Wednesday, May 20, 2009

Grief

I've been grieving again.

I hate grief. It sneaks up on you and you suddenly turn around, and there it is, where it wasn't a moment ago, looking you straight in the eye and forcing you to acknowledge its ghoulish existence.

And then it is gone again, and I go on as normal, but I am sure it is never far away, just waiting until I again least expect it . . .

After five years of faithfully going there, I have grown to hate the nursing home. Every day or so, when I go to visit, I pull in the parking lot and think, "I do NOT want to go in there ever again."

But I shake off my self-pity, and I do go in, one more time. One more time. One more time. And one more time. And, yet again, one more time.

I think this is what purgatory must feel like. Moments of normalcy, moments of the grinding, wearing sameness. I don't want to, but I will, as I have my children repeat after me.

I wondered once what horrible sins I must have done to deserve this, and then I realized that my mother is in a much worse situation--her own private Hell, if you will, as she wakes up every morning and every afternoon from her nap and isn't sure who she is and where she is and why she is there. And she sure didn't do anything which I could think of to warrant her current situation.
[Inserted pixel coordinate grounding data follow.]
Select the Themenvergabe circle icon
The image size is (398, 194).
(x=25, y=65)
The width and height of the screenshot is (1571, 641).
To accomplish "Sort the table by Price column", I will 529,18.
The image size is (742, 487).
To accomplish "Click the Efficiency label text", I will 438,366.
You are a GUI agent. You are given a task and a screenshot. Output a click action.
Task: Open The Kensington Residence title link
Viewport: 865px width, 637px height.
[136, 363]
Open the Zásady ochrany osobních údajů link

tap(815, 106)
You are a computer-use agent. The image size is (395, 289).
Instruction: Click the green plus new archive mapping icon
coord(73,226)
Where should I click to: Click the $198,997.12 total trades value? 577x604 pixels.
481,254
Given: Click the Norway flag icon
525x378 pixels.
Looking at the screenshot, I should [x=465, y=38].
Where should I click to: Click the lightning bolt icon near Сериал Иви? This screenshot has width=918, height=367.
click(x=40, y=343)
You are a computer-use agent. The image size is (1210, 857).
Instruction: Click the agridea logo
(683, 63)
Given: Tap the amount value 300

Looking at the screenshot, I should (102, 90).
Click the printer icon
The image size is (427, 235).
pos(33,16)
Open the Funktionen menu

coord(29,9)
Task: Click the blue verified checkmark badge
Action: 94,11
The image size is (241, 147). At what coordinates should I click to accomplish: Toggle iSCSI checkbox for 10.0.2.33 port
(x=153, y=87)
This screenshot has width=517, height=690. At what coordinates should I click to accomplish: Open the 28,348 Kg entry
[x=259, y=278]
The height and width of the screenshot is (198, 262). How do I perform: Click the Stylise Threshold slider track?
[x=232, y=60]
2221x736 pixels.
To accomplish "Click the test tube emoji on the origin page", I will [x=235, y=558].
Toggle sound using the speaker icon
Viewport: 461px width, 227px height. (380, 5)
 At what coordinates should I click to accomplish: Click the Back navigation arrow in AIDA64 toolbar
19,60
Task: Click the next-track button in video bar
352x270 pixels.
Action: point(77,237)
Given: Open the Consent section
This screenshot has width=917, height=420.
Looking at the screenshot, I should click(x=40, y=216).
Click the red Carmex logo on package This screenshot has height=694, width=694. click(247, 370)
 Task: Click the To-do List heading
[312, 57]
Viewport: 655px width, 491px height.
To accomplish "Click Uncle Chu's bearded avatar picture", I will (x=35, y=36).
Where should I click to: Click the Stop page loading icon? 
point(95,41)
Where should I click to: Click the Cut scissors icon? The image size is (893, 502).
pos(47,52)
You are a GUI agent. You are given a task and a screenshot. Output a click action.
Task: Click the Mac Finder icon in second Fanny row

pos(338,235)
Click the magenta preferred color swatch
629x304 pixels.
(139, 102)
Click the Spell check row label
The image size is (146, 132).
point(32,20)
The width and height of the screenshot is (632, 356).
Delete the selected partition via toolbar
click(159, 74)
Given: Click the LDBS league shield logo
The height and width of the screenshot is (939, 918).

I keep coming back to the epitaph which said, "It hasn't been an easy life, but it's been an interesting one."

Given a choice, I would have perhaps gone for a different kind of interesting, maybe consisting of tequila bottles and the cabana boy.

1 comment:

Reverend Mom said...

Hugs. I know it's hard. You have been a good, supportive daughter. It's just hard to watch your parents slip away, inch by inch. My sisters were talking yesterday-- each inch lost seems to bring another round of grief.